Have you ever spent so much money to have a powerful CPU? Did you customize its parts so that you could get the best performance? Building CPUs is a thing these days with gamers specifically looking for specialized parts to give their CPU more power.
However, these parts are not perfect, and without a thermal paste, you might lose all the performance you are investing in.
What is Thermal Paste?
A thermal paste is simply a conductive compound that you put in between two metals. In this case, the two metals are the heatsink and the CPU. Its primary function is to help conduct heat more effectively from one metal to another. In fact, if you think about it, that’s really the only function of a thermal paste.
Why Do You Need a Thermal Paste?
A lot of people wonder if a thermal paste is really important or it’s just one way of convincing people to invest more in their CPUs. In all honesty, a thermal paste is not a trick to cost you money. It pretty much spells the difference between high performance and low performance.
Here’s the thing. When the heatsink and the CPU are attached together, they don’t often have their whole surface area sticking to each other. This means that air can go through the space between these two metals. So why not buy something that is perfectly made?
This is ideal, but in reality, not all parts of the CPU are 100% perfect. If you take a closer look, you’ll notice that even those made with high-quality materials, do not necessarily fit perfectly well with the other parts.
When there is space for air to pass between the two metals, tiny bubbles of air will form and will cause inefficiencies in the transfer of heat. Hence, the heat that the CPU or the heatsink will receive is not the total heat the other metal is producing. If you’ve invested so much on your CPU, it would be such a waste to experience low performance just because of these air bubbles.
This is where the thermal paste comes in. Since the thermal paste acts as a conductor, all you need to do is place it in between the two metals. It will increase the conduction of heat, hence, increasing the performance of your CPU.
How Do You Apply Thermal Paste?
Don’t know how to apply thermal paste? No problem! Here’s a step-by-step guide to help you place it properly on your CPU.
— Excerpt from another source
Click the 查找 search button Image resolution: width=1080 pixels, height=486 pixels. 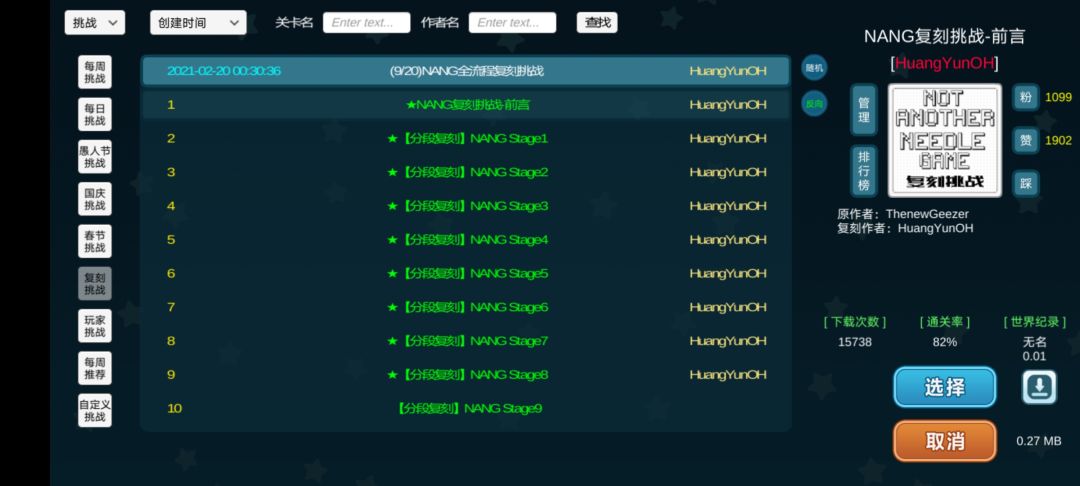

Step 1: Clean the CPU and the heatsink
The first thing that you have to do is to clean the two metals that you will use with the thermal paste. To properly clean the CPU and heatsink, you’ll need a cotton ball or microfiber cloth and alcohol. All you have to do is place enough isopropyl alcohol on the cloth and then wipe it on the surface of the two metals.
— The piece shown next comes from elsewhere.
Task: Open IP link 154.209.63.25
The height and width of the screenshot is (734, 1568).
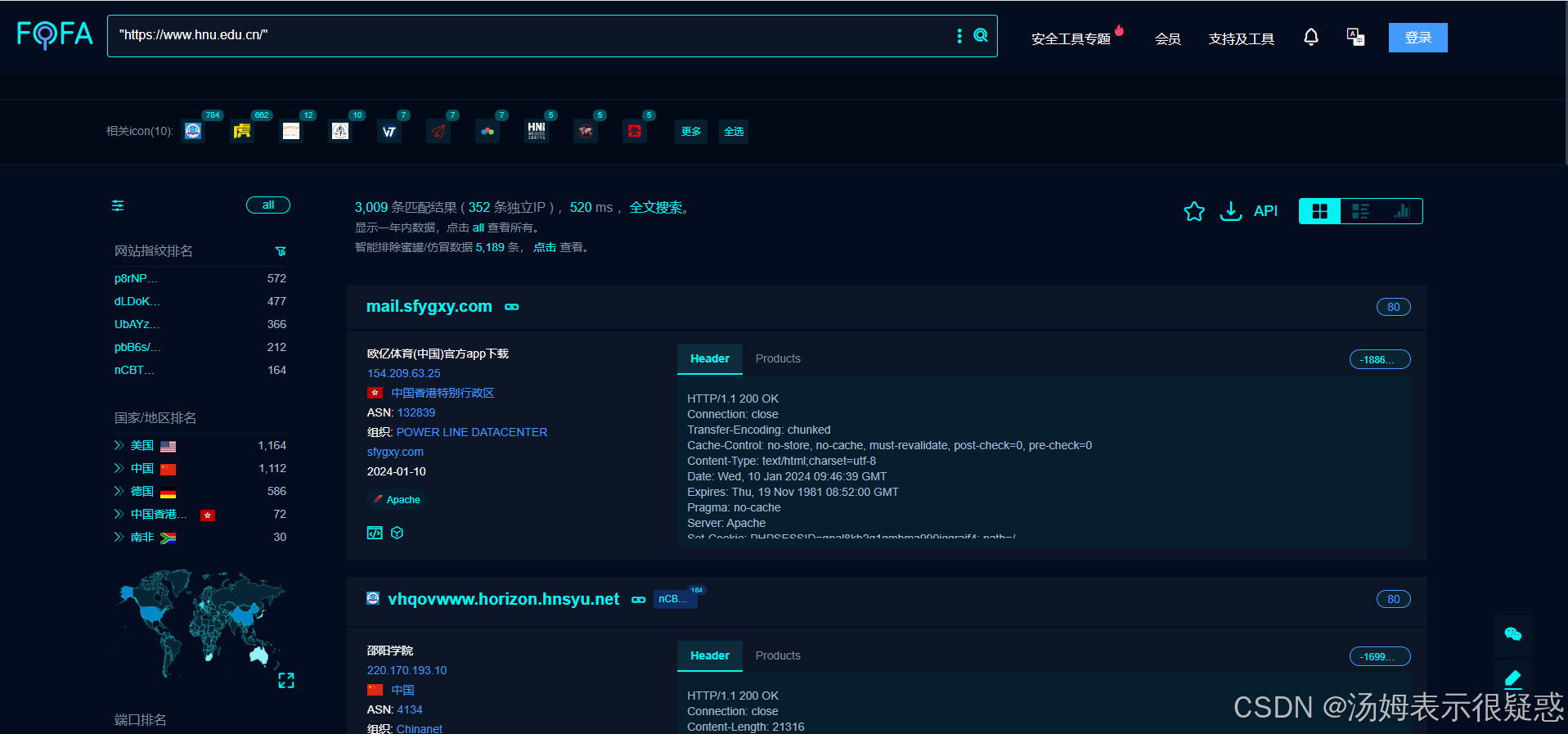Action: point(403,373)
Don’t pour alcohol on the actual CPU and heatsink because that’s just a recipe for disaster. All you need to do is to ensure that there is no dust on the surface.
Step 2: Sand the metal surfaces
Once the surfaces are squeaky clean, you might want to sand them. The reason why you should do this is to make sure that the surfaces are flat. If they’re not, then they won’t fit perfectly and even with thermal paste, it’s not as flat as it would be.
Like what was mentioned earlier, it’s ideal if the surfaces are flat so the CPU and heatsink fit well. However, that’s not really the case most of the time, so it’s best to take this opportunity to flatten those flaws. All you need is a small piece of sandpaper and then slowly sand the surface. There’s no need to sand the sides, just focus on the part where you’ll put the thermal paste. Once you sand them, use a small brush to remove all the dust and dirt.
Step 3: Apply the thermal paste
Now, this is the part that you have to be careful about. Some people would argue that you have to fill the metal with thermal paste, but that’s a bad idea. Once the CPU and heatsink stick together, too much thermal paste will just overflow. You’ll end up having spilt paste on your motherboard, and that’s a no-no.
So how much paste do you apply? All you really need is just the size of a grain of rice. It should be no bigger than a pea-sized amount. Again, it should not be as big as a pea. If you’ve placed that much, that’s already too many. Plus, you shouldn’t spread the paste all over the CPU or the heatsink. Just leave it as a small dot there.
Step 4: Attach the heatsink or CPU
Depending on where you put the paste on, place the other metal on top of it. When you place the CPU (or heatsink), put it on top of the metal and then slowly lower it down.
If you will notice, you didn’t start by lowering the CPU on one side until you close off the whole thing. Why? It’s because the thermal paste won’t spread evenly if you’ve already put the CPU on top of the other side. As much as possible, you want the paste to spread equally because of the equal pressure you put in the middle. If you’ve done it right, then you will have a thin layer over the whole heatsink.
Step 5: Let it rest
Finally, you have to let the components rest. This means that you have to keep your hands off of and just let the paste dry before you re-assemble the whole CPU. Don’t try to move the heatsink or CPU or adjust the placement of it. If you do, you might end up pouring paste all over your motherboard and doing it all again. Just let it cure for a few minutes and then you can already re-assemble.